Lebih istemewa lagi, usaha-usaha umat memilih gubernur Muslim adalah langkah yang perlu didukung. Artinya, persatuan umat lebih mudah dieratkan. Jika kita selama ini sering terkotak-kotak karena perbedaan mazhab, kemungkinan besar kita bisa bersatu dengan satu pemimpin yang dipilih oleh para orang berpengaruh tadi.

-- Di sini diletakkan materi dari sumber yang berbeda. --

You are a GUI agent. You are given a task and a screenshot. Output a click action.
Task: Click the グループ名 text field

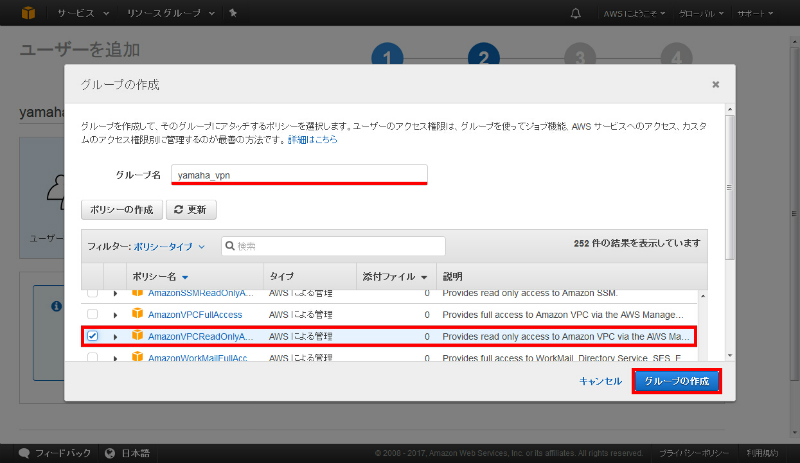pos(299,174)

Masalah Jakarta di masa depan bukan hanya tentang “Muslim pilih Muslim”, tapi tentang membangun Jakarta. Bukan “pembangunan” fisik model jalan tol, fly over, kereta cepat atau sekolah. Tetapi lebih kepada “pembangunan” manusia, menjadi manusia seutuhnya. Selaras pesan “bangunlah jiwanya, bangunlah badannya” dalam lirik Indonesia Raya.

Membangun manusia yang anti korupsi, kolusi, dan nepotisme. Membangun manusia yang beradab. Membangun manusia yang bermanfaat bagi negara dan umat manusia seluruhnya. Membangun manusiaseutuhnya.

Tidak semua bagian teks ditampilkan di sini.